White Rose Movement

The Zodiac, Oxford
27th November 2006

The Joy Division comparisons are inevitable: the Nazi era name; the nervy, haunted front man; the edgy and angular bass-heavy repetition. Luckily, White Rose Movement do offer far more than a mere tribute act, and other influences are evident: New Order and Duran Duran for the synth-guitar blend, early Spandau Ballet, even Nine Inch Nails for the industrial thudding.
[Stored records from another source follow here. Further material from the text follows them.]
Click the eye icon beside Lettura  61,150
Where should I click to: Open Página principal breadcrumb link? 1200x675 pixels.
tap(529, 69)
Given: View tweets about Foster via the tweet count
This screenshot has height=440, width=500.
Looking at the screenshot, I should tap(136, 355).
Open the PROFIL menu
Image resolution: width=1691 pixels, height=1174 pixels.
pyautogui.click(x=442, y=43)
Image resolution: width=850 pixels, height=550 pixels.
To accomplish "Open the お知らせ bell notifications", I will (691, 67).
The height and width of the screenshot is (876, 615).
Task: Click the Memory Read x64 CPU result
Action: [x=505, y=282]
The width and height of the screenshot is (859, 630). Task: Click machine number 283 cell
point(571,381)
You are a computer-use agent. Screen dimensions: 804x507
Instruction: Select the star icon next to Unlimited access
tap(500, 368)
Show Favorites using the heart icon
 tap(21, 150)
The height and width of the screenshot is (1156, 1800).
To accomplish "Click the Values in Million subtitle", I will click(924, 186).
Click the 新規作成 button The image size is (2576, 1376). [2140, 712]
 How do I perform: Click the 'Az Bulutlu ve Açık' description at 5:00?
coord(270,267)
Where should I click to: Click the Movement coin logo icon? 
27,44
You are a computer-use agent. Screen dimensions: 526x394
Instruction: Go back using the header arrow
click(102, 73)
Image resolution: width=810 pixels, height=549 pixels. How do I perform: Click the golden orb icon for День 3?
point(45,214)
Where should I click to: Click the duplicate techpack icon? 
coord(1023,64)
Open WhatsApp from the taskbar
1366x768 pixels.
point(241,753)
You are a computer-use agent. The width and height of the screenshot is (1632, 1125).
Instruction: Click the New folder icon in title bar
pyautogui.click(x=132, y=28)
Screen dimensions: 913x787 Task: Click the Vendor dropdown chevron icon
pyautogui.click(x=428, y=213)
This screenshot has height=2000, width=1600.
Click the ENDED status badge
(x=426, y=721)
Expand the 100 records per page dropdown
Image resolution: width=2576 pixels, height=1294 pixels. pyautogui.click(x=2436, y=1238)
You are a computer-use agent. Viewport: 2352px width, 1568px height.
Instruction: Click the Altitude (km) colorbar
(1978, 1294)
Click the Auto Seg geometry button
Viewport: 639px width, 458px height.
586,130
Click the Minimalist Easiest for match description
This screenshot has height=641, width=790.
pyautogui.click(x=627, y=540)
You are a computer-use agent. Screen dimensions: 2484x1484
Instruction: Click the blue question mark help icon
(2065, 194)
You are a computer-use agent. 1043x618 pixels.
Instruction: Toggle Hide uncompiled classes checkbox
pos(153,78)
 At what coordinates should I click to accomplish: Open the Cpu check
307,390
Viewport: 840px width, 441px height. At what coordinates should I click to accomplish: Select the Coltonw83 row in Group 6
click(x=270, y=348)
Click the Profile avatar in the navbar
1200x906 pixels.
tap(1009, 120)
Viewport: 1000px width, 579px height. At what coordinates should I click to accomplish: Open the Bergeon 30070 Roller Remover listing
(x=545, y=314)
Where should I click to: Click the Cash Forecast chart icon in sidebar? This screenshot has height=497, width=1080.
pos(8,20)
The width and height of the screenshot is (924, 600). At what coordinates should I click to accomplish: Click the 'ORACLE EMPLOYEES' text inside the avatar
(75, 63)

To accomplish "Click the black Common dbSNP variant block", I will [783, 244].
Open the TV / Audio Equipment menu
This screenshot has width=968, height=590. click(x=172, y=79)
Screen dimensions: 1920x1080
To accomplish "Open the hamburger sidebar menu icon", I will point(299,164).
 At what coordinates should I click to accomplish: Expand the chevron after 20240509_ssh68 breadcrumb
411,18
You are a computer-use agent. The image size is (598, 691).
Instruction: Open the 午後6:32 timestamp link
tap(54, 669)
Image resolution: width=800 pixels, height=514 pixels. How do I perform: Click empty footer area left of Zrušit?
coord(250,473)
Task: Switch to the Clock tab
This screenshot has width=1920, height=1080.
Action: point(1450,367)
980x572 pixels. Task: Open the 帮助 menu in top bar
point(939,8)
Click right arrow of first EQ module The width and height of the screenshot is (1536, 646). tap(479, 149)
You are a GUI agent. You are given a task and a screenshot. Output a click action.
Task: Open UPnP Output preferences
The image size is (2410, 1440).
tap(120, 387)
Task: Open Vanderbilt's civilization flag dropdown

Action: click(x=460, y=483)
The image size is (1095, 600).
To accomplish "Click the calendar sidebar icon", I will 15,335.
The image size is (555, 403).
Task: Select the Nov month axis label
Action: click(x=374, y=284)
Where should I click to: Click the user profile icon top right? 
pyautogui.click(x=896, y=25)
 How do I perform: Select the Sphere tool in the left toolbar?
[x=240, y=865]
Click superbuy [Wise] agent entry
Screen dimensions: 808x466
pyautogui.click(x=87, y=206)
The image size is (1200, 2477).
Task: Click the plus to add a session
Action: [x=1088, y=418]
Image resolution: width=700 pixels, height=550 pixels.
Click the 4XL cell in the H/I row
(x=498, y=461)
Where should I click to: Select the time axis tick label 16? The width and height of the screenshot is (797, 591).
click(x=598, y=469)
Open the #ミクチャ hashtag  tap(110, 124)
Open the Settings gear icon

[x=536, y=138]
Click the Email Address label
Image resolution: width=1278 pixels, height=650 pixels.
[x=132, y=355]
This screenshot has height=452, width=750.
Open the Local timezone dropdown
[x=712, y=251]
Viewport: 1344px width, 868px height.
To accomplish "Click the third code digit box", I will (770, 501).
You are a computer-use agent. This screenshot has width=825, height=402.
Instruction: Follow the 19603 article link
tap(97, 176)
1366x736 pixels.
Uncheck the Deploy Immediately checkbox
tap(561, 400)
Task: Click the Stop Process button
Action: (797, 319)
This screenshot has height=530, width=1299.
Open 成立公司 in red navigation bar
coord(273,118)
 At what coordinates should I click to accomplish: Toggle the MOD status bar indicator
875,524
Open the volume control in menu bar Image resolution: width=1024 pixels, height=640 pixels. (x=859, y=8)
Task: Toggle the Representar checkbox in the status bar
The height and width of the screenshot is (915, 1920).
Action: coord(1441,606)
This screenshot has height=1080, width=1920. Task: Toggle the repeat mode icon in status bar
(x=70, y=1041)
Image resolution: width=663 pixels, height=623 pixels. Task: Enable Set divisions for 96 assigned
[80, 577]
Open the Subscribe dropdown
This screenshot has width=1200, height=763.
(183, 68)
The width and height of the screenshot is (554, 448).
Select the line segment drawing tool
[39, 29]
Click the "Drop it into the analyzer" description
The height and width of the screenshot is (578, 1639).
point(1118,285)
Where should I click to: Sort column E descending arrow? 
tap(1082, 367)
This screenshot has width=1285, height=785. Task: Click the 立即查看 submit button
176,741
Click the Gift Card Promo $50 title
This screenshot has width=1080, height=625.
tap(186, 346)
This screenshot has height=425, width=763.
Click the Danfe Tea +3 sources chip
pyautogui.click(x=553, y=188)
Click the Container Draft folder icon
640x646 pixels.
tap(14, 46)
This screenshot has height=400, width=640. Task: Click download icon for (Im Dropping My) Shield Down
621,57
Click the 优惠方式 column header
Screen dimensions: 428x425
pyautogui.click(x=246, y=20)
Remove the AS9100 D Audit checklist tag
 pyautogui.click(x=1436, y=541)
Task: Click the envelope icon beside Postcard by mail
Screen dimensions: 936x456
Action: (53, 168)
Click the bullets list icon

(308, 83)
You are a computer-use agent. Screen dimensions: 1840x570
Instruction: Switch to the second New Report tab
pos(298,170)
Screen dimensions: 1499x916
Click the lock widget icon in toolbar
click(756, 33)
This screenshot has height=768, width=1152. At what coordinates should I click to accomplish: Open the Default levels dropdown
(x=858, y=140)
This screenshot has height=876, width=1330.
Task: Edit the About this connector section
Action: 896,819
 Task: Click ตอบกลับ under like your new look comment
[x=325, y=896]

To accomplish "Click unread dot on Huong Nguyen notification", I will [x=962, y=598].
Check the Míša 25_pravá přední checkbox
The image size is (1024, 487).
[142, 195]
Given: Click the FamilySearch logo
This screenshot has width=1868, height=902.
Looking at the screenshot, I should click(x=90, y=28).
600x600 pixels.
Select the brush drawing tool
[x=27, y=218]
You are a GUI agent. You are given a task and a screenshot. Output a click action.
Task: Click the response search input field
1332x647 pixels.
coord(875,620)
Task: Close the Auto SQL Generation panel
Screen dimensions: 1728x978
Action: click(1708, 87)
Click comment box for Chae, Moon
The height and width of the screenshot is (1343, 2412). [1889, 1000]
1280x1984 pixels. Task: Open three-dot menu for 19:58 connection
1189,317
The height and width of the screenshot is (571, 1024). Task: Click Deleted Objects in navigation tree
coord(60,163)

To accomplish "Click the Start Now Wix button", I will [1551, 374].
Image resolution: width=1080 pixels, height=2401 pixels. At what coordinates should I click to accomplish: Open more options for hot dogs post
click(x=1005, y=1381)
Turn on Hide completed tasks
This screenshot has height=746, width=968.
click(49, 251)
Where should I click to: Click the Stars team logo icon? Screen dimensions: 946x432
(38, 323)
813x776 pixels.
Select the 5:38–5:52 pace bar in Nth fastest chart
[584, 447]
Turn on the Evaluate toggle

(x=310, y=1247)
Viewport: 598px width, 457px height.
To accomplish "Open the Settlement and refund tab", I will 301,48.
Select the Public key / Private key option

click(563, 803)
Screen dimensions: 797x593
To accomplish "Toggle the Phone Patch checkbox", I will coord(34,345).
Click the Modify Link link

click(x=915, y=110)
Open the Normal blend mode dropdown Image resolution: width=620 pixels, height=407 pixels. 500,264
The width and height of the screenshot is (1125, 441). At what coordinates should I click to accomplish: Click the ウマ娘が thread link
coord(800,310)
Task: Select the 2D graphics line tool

There’s an undeniable energy and a compelling anger in the room tonight, from bassist Owen Dyke’s viciously frugging peroxide fringe to keyboard player Taxxi’s ice-cold pouting. Singer Finn Vine is captivating; he yelps histrionically yet sings rather unintelligibly, so any message in the lyrics will require reference to their debut album Kick produced by man-of-the-moment Paul Epworth (The Rakes, Futureheads, Bloc Party etc). Finn also breaks the aloof act by chatting to the crowd, saying they’re happy to be in Oxford – it’s their spiritual home (full of posh and clever people, you see).

Girls in the Back and Love is a Number are barnstorming – mysterious, catchy and hook-laden. However, some songs are melodically quite dull – often closer to a series of slogans than the traditional verse-chorus formula. Nothing emulates Love is a Number, though they do try: Alsatian and London’s Mine are hummable.

I really want to like them more than I do: for me, they just don’t have enough stand-out songs yet, and I can’t help thinking that The Faint currently cover the same electro indie post-punk dance ground more effectively and memorably. They could be so much more – they’ve got the sound, the looks, the style, the attitude, the backstory (all members but Taxxi grew up together in a commune in Norfolk). Now all they need is more good material and a distinct sound of their own. They’re on their way though, and if they keep it up, they should be brilliant by album number 3.